Data science 101: don't be "that guy"
My career accelerated when I started caring manically about numbers and measurements. And I bet yours would, too.
I used to work with an engineer who would run many A/B experiments evaluating two CDN providers, and quite literally come up with results such as
Latency p50 when sending images has improved by 7ms (-6%)
“Look what a win!” Not so fast! What was wrong with the “win” above:
-
Distribution cherry-picking: p50 improvement rocks. How is p90, p99? Those are the users that are struggling.
-
Metrics cherry-picking: What happens when sending videos. Videos are orders of magnitude bigger. If images improve by 6% but regress videos by 1%, it’s a net loss.
-
Impact. Sending an image takes hundreds of milliseconds, and 7ms is imperceptible to humans. Sure it’s desirable, but are we really moving the needle.
-
Completeness: what else changed? Cost? Contractual obligations?

Raw data

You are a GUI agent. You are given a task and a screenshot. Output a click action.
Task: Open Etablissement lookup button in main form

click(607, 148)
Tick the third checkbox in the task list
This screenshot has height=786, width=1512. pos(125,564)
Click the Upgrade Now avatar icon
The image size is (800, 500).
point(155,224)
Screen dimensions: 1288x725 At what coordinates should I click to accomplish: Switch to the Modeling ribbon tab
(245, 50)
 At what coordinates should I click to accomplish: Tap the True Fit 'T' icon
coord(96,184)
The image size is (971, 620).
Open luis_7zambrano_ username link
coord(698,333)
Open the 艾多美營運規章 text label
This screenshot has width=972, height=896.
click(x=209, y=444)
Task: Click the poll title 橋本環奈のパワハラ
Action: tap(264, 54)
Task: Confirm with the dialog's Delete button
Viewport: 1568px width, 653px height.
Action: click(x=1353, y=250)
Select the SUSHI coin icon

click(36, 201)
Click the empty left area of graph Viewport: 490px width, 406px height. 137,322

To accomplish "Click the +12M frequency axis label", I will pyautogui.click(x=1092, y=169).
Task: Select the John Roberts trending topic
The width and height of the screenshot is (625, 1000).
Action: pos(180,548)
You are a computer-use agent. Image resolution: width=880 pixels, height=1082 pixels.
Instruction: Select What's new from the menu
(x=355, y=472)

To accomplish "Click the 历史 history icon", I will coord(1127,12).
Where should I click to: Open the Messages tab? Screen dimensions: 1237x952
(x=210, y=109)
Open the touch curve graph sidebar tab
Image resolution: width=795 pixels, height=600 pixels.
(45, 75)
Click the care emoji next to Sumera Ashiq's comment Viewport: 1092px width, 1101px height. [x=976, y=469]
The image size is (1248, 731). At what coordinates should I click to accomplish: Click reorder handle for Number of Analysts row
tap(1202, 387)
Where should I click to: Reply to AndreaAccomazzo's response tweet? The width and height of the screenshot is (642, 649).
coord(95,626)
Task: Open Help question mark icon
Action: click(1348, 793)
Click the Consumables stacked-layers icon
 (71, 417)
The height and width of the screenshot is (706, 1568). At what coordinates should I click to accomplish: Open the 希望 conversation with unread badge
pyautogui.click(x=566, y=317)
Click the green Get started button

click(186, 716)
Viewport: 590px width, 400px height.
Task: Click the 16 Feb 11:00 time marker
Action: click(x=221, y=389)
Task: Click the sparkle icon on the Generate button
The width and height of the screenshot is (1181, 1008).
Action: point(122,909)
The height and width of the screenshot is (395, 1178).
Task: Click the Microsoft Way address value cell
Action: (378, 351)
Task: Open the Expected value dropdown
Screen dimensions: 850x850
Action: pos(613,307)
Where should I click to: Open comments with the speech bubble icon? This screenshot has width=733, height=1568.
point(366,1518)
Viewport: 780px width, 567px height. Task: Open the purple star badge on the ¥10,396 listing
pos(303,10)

To do
Write the next part of the data science piece about judging A/B test results, starting after its final line. Nothing in the listing matters here.

Task output
-
The viewer! One user sends an image, but 100 viewers are going to watch it. How is the latency and cost on the viewer end, with 100x impact?
See the problem: As a reviewer I’m supposed to bless these results. But the improvement is small and I can’t really tell if it’s a net positive.
Let’s fix this: let’s change the process! From now on, engineers always need to report p50, p90 and p99. Hooray! Now we’ll get this:
Latency p50 improved by 7ms (-6%), p90 by 4ms (-1%), p99 increased by 1ms (+0.05%)
This is definitely more informative. But I still can’t picture it. How has the user experience changed, really? Let’s compare this to a histogram of latencies.
See this real-life recent example:

Now I understand. Everyone in the orange population is better. Some much better, and some almost the same.
We could have had the following. The orange population starts better, and the peak (the mode) is better, but then many users are worse off!

If you’ve read so far and feel more confident about these latencies… wrong again! All we said is true, but the key is that the orange distribution is bi-modal! Why would it have two peaks? Why didn’t the blue one? Answering this is harder than writing SQL or asking the LLM.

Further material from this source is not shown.